▸ ABOUT THIS TASK
Each record must be returned exactly, apart from the pictures, which stay out.

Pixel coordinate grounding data
»»

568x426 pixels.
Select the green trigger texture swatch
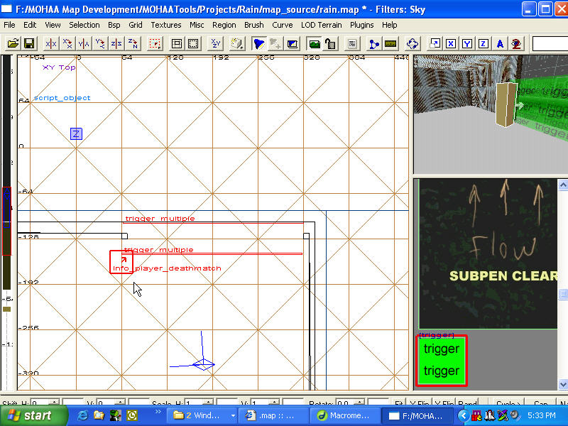click(441, 361)
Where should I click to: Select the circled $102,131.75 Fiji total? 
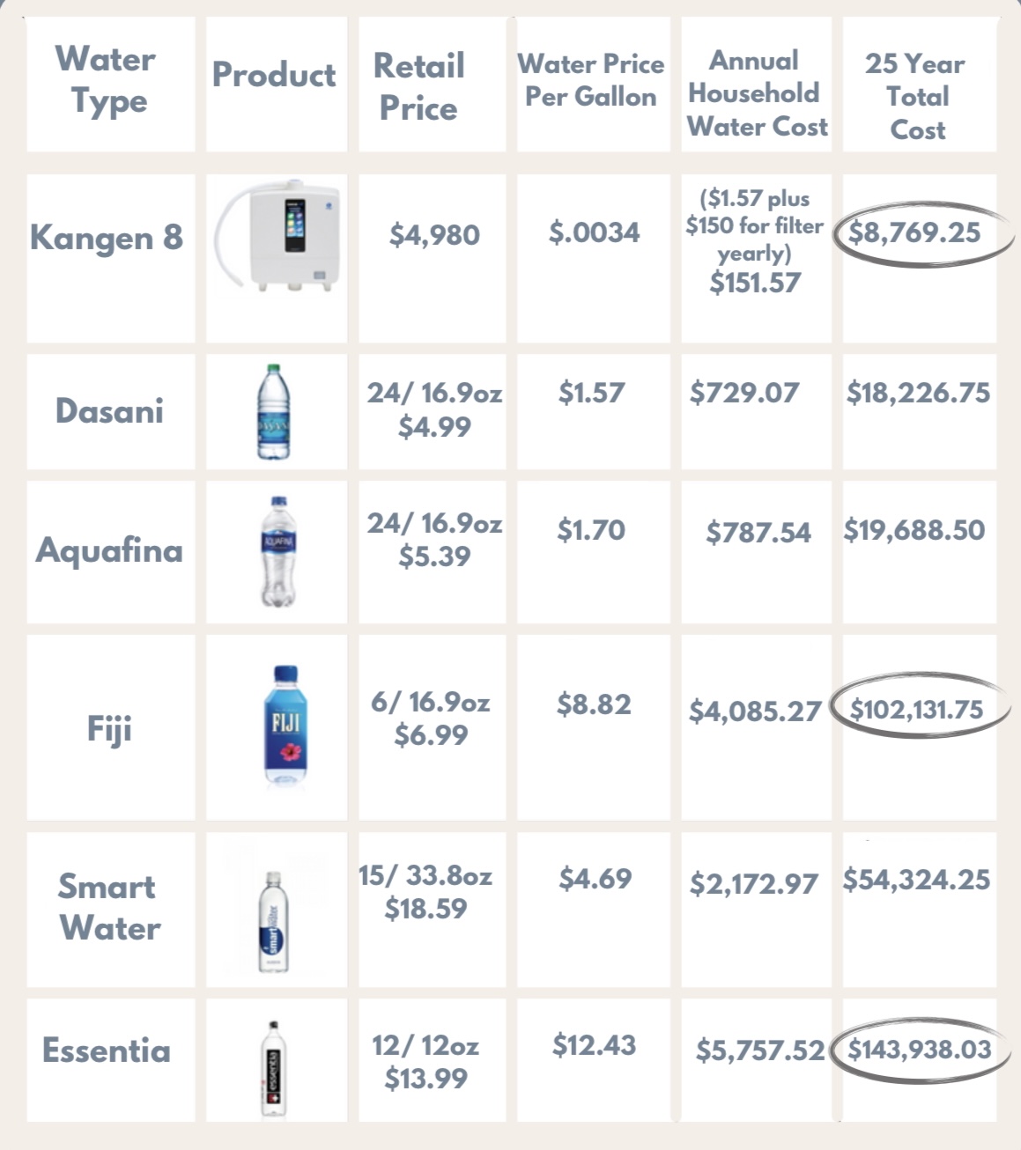[x=916, y=709]
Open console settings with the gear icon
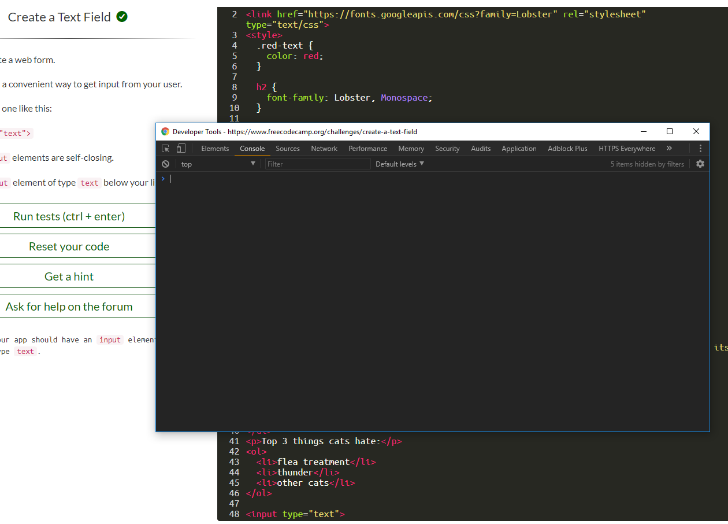This screenshot has height=524, width=728. 700,164
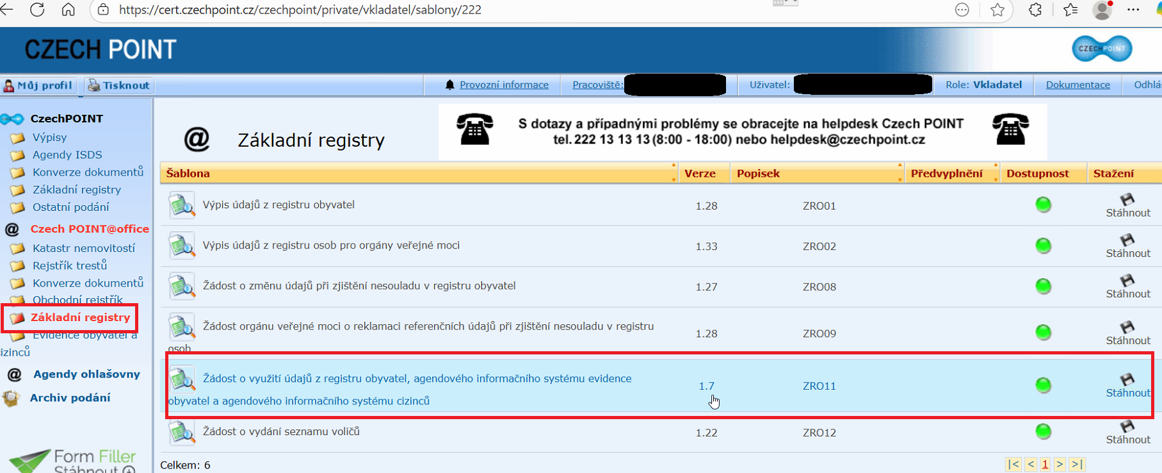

««

▸ RESPONSE TO THE EXERCISE
568x426 pixels.
Select the green trigger texture swatch
click(441, 361)
Where should I click to: Select the circled $102,131.75 Fiji total? 
[x=916, y=709]
Open console settings with the gear icon
This screenshot has height=524, width=728. 700,164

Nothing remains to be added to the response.